--- What needs to be done ---
Restate word for word the span that opens with the line containing "The height and width of the screenshot is (720, 726)." and closes with the final line of the data; give only those lines.

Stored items
= = = = = = =

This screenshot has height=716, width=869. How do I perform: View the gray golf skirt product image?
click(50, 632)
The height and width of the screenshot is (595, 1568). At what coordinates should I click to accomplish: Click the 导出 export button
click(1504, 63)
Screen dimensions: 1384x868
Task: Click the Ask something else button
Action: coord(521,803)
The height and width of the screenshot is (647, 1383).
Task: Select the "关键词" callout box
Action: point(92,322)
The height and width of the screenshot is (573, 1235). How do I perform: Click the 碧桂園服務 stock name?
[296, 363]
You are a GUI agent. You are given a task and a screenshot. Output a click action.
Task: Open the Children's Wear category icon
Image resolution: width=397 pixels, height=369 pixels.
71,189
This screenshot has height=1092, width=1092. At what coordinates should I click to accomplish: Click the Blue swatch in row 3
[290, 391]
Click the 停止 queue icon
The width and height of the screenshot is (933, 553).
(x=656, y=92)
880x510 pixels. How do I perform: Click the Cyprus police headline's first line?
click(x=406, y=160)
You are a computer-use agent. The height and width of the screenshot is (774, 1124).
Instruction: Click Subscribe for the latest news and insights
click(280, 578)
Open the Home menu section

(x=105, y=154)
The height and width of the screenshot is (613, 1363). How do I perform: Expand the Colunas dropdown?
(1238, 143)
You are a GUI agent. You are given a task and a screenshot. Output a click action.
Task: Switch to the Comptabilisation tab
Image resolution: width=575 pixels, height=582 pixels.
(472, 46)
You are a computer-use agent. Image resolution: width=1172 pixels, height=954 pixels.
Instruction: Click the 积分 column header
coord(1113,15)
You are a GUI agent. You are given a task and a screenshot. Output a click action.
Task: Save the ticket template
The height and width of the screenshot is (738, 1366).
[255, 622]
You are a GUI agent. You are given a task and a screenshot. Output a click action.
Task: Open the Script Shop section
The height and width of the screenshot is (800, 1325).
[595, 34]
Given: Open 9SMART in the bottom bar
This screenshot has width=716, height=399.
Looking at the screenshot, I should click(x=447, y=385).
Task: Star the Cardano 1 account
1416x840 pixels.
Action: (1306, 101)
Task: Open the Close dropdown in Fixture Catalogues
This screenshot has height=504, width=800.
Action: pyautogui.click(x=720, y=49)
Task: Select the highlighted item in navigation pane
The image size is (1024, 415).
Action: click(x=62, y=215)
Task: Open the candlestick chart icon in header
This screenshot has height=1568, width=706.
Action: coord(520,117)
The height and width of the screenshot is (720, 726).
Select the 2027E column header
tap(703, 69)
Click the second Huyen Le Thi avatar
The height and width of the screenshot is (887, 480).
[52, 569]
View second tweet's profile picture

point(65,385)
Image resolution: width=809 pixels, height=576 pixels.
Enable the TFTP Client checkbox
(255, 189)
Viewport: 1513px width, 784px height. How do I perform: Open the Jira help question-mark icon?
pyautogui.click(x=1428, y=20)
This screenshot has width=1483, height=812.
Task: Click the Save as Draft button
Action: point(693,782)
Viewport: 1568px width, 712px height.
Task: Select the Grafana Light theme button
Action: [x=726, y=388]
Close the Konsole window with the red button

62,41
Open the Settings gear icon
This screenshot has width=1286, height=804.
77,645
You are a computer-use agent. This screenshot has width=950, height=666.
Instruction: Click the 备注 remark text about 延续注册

= = = = = = =

--- Exercise response ---
The height and width of the screenshot is (720, 726).
Select the 2027E column header
tap(703, 69)
Click the second Huyen Le Thi avatar
The height and width of the screenshot is (887, 480).
[52, 569]
View second tweet's profile picture

point(65,385)
Image resolution: width=809 pixels, height=576 pixels.
Enable the TFTP Client checkbox
(255, 189)
Viewport: 1513px width, 784px height. How do I perform: Open the Jira help question-mark icon?
pyautogui.click(x=1428, y=20)
This screenshot has width=1483, height=812.
Task: Click the Save as Draft button
Action: point(693,782)
Viewport: 1568px width, 712px height.
Task: Select the Grafana Light theme button
Action: [x=726, y=388]
Close the Konsole window with the red button

62,41
Open the Settings gear icon
This screenshot has width=1286, height=804.
77,645
You are a computer-use agent. This screenshot has width=950, height=666.
Instruction: Click the 备注 remark text about 延续注册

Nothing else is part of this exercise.